The first day I started hiking the Pacific Crest Trail in 1999, someone told me that the trail had ruined them. At the time, I thought it was a cute thing to say. It didn’t occur to me as a warning, I didn’t realize that I was walking the same path. I’ve often told people that the hardest part of hiking any long trail was taking that first step. I later found out, that the second hardest part was the last step. It was hard to finish the PCT. I remember walking down the forest road in Manning Park, none of it felt real. The border of Mexico, the struggles and joy along the way, the road I was walking on… The trail had become my reality, my routine, and by that it had ceased to be something I could point to from a distance with awe and wonder, the spectacular had become normal. I took it for granted, and it didn’t seem so special. But, I was smart enough to realize what was going on, that the trail was indeed special. The thought of “no more trail” made me feel sad at best, frightened at worst. I knew that nothing lasted forever, but it all seemed way too brief.

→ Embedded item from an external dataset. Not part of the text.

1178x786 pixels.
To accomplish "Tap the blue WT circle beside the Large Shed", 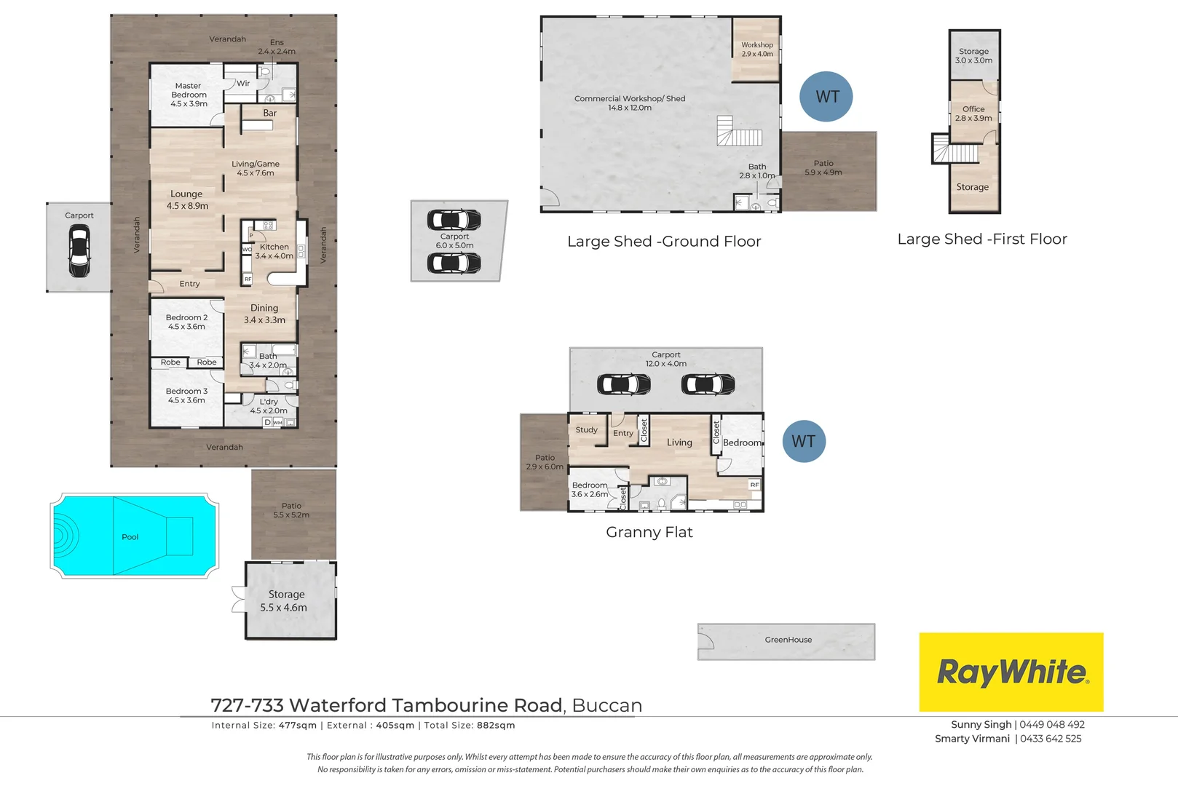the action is coord(826,97).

I spent the next year in somewhat of a PCT-induced daze. The hike came up a lot in my everyday conversations. I started to worry that it would consume the rest of my identity. I imagined people referring to me… “oh, you mean that guy who hiked… blah blah blah” I tried to make a conscious effort to avoid discussing it, but my efforts were often thwarted. In so many everyday experiences, I could draw parallels from the trail. “It’s like on the PCT…”, I’d try to stop myself, but it was difficult. I realized that we all drew on, and were defined by our life experiences. I just had the position, either fortunate or unfortunate, of having the bulk of mine bundled up in a 5 1/2 month whirlwind of craziness. Everything else I’d done in my life was dwarfed. School, work, family, friends… I felt lopsided.
I loved hiking, there was no doubt about it. I found that no matter how directionless or melancholy I felt, a good hike provided a temporary cure. My day hikes became little injections of morphine, I couldn’t get enough. I met a number of people who had also hiked the PCT, or were in the process of hiking it, and saw familiar stories behind their eyes. With them, it felt OK to openly express love for that thing that was so removed from the everyday experience. The trail was a secret refuge. Still, I felt stuck. I wondered if I would forever be a slave to “the good old days”.
I came up with a solution to all that was only one solution – “surrender to the flow”. Perhaps I could give the PCT some competition for control of my life – water it down a bit. Luckily, there was another long trail in the US – longer, wilder, lonelier… On the PCT, hikers talked about it in tones of dreaminess. “I hear it isn’t really done yet”. “I hear that a lot of people bomb-off (don’t finish)” “I hear it’s easy to get lost”… All those red flags looked green to me. But perhaps my biggest motivation was the fear of not doing it – the fear that I’d forever have to clench my teeth in the pain and regret of the path not taken. I HAD to hike the Continental Divide Trail.